I am going through my notes rather hastily, Mr. Chairman, but yesterday we were told what copyright was. Well, the copyright with which we are concerned is not the copyright as defined by Webster's dictionary or any other encyclopaedia; copyright is defined in terms of the law and section 3 of the Copyright Act says:
For the purposes of this act, "copyright" means the sole right to produce or reproduce the work or any substantial part thereof in any material form whatsoever-[DOT]
Then paragraph 2 of article IV of the convention of Berne says:
The enjoyment and the exercise of these rights shall not be subject to the performance of any formality; such enjoyment and such exercise are independent of the existence of protection in the country of origin of the work.
I say, Mr. Chairman, that the amendment exempting industrial fairs unduly takes away from the rights of the authors. In this matter we are not at all concerned with the performing right society. That society has nothing to do with the rights of the authors, in regard to letting their works be used for fairs, whether they are under the control of the dominion, the province or the municipality. Why in the name of common sense should a composer 'be forced to allow his music to be played gratuitously at any agricultural fair under the dominion, province or municipality, or at an industrial fair?

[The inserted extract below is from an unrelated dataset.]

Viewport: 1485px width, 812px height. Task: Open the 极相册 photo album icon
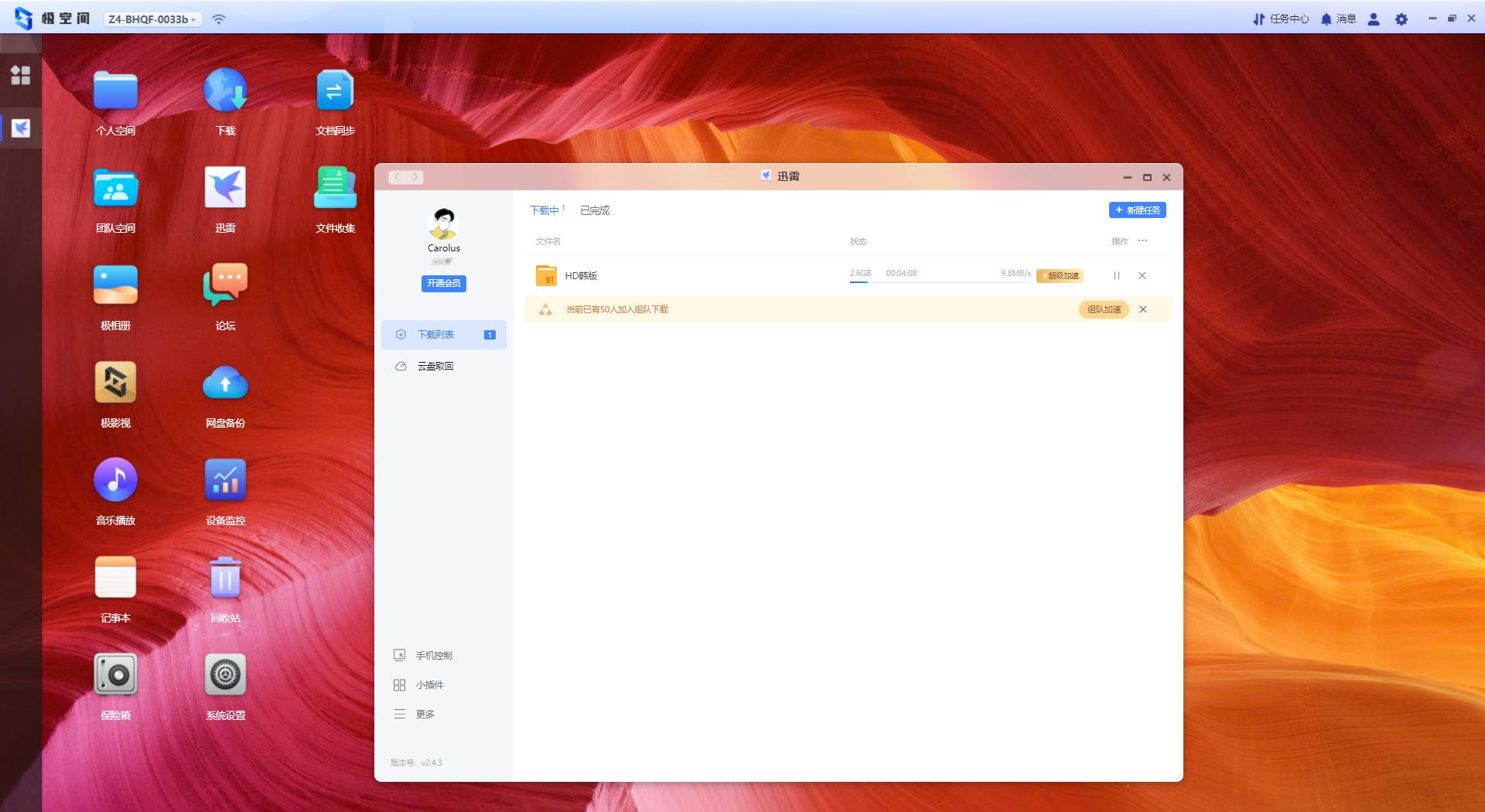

Why, Mr. Chairman, the peanut vendor is paid at these fail's; everyone makes money at these fairs except the author. The farmer makes money; he is protected, but the author is not protected. I do not believe there would be any fairs if there were no music. Everyone is prepared to pay all those who have anything to do with the fair except the author who provides the very first requirement in order that the fair may be held. I do not think the point needs to be elaborated to show how illogical, how uncharitable and, I might even say, how unlawful that is.

While I am on this point may I say that in taking this step we are not only dealing with Canadian authors. Under the terms of the convention of Berne a large number of authors living in such countries as France, Italy, Belgium, Switzerland and many other countries are protected in Canada. If I had time I could easily proceed to show that while we in this country have the right to treat our own nationals in any contemptible way we may wish, the law of the land is that we cannot treat nationals of other countries in the same way. We can do what we like with our own people; we can be as mean as we wish towards them, but if we act in that way towards authors belonging to nations other than Canada we do so in flagrant violation of the convention of Berne. If proof of that statement were needed I could go back to 1921, when the licensing clauses were under consideration. The then Minister of Justice, Mr. Doherty, decided that the licensing clauses placed in our law could be operative only in connection with our own nationals and not in connection with the nationals of other countries who were protected by the convention of Berne. So I submit that by taking this action we are not showing Vespeet for an international convention in which we have participated. We are told that this does not amount to very much, that the authors will not lose very much in the way of fees by exempting these small fairs. But, Mr. Chairman, may I point out that at page 42 of the Parker report 278 fairs are listed in the province of Ontario.
I have not time to go through the whole of the report or to traverse everything that was said last night, but most hon. gentlemen who spoke then stated that the fees charged were exorbitant. I am not concerned with whether it is the performing right society or any other society that collects these fees. These are the fees of the authors and composers, and I say we have not the right to place this further hardship upon them. For the time being the Canadian Performing Right Society is the duly constituted agent of a certain number of authors, and they have the right to collect their fees.